Hemos atendido a adolescentes del mismo sexo que se tocan y experimentan, pero que no son homosexuales (están descubriendo sensaciones o imitando acciones que han visto), sino que tienen una sexualidad indiferenciada (pre-genital). También hemos visto niños de 9 o 10 años que se tocan los genitales aparentando una sexualidad precoz que no es tal.

Por tanto, en la pubertad y en la adolescencia, la observación y el conocimiento del individuo y el asesoramiento a las familias para trabajar, atender y entender las manifestaciones de la sexualidad es una tarea a tener en cuenta por los profesionales para prevenir la salud mental,  pues las crisis de identidad en la adolescencia son frecuentes y pueden derivar en brotes psicóticos o en descompensaciones seguidas de pérdida de contacto con la realidad. Por eso es tan importante trabajar la identidad desde épocas muy tempranas.

4. En el adulto

Por último, la identidad adulta está íntimamente ligada a la responsabilidad, a la mayor autonomía, a la toma de decisiones (cada cual según sus posibilidades) y al rol laboral, al trabajo, pues la entrada en el mundo laboral representa entrar en el mundo de los adultos (Montobbio, 1995). Este proceso es difícil para todos y más aún para las personas con síndrome de Down. Trabajar implica ser responsable, tomar decisiones y asumir el rol de trabajador, de adulto, reconocer su poder, hacerse cargo de las responsabilidades y de los derechos que conlleva y, a través de ese papel, aceptar el de los demás. Muchas personas con síndrome de Down no llegan a posicionarse como adultos y estamos plenamente convencidos de que esta situación no tiene que ver con la discapacidad sino con una educación infantilizante, que no ha favorecido el desarrollo.

■ Consigna 1: Cita del texto sobre la identidad el fragmento que va desde "Por tanto, en" hasta "épocas muy tempranas.".
■ Consigna 2:
Contesta estas preguntas sobre el texto sobre la identidad:
(a) ¿Qué edad tienen los niños que se tocan los genitales aparentando una sexualidad precoz que no es tal?
(b) ¿En qué pueden derivar las crisis de identidad en la adolescencia?
(c) Según el texto, ¿con qué tiene que ver que muchas personas con síndrome de Down no lleguen a posicionarse como adultos?
Responde basándote únicamente en el texto sobre la identidad.

■ Fragmento de datos:
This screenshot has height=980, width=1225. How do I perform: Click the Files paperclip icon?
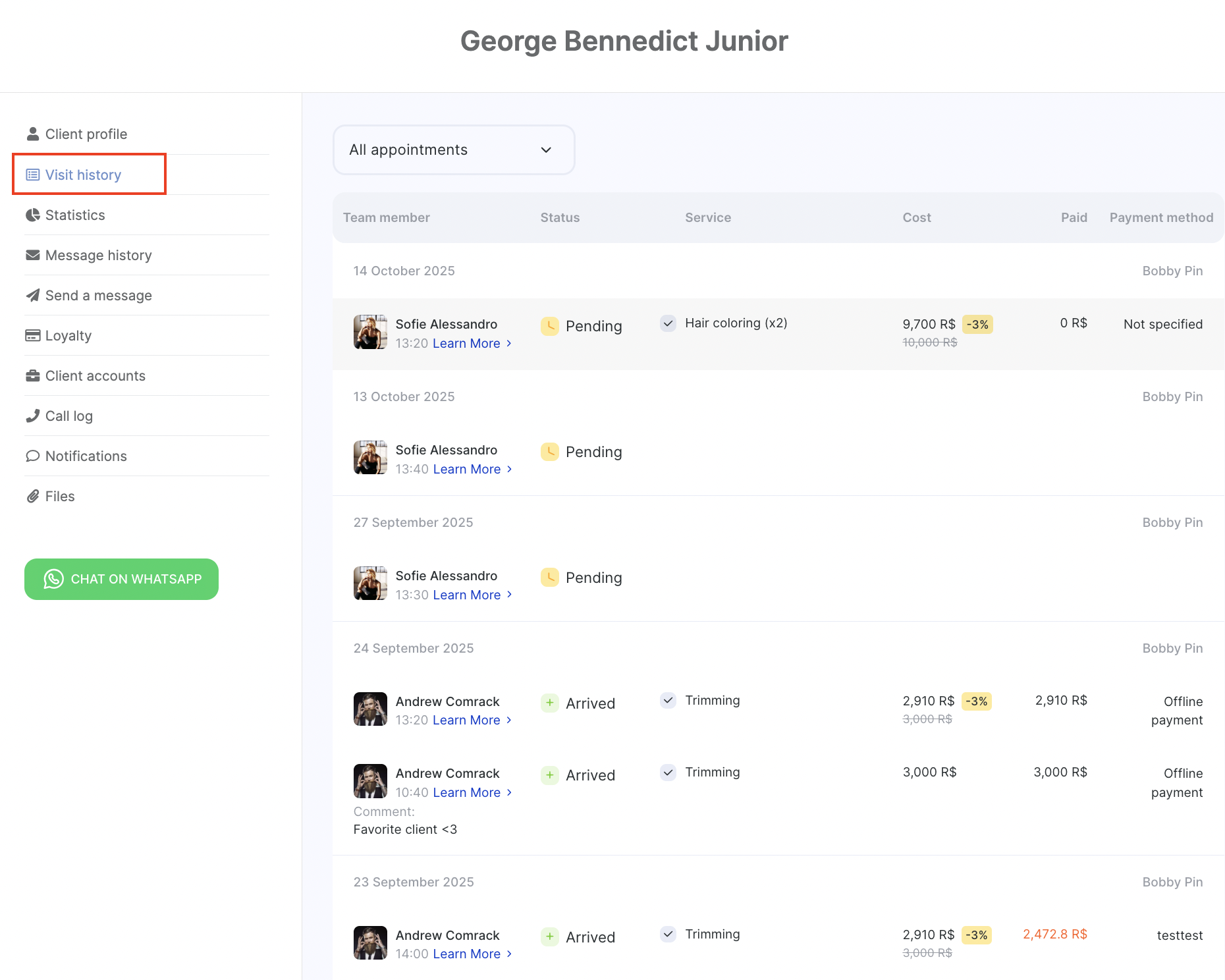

■ Respuesta esperada 1:
Por tanto, en la pubertad y en la adolescencia, la observación y el conocimiento del individuo y el asesoramiento a las familias para trabajar, atender y entender las manifestaciones de la sexualidad es una tarea a tener en cuenta por los profesionales para prevenir la salud mental,  pues las crisis de identidad en la adolescencia son frecuentes y pueden derivar en brotes psicóticos o en descompensaciones seguidas de pérdida de contacto con la realidad. Por eso es tan importante trabajar la identidad desde épocas muy tempranas.

■ Respuesta esperada 2:
(a) Tienen 9 o 10 años.
(b) Pueden derivar en brotes psicóticos o en descompensaciones seguidas de pérdida de contacto con la realidad.
(c) No tiene que ver con la discapacidad, sino con una educación infantilizante que no ha favorecido el desarrollo.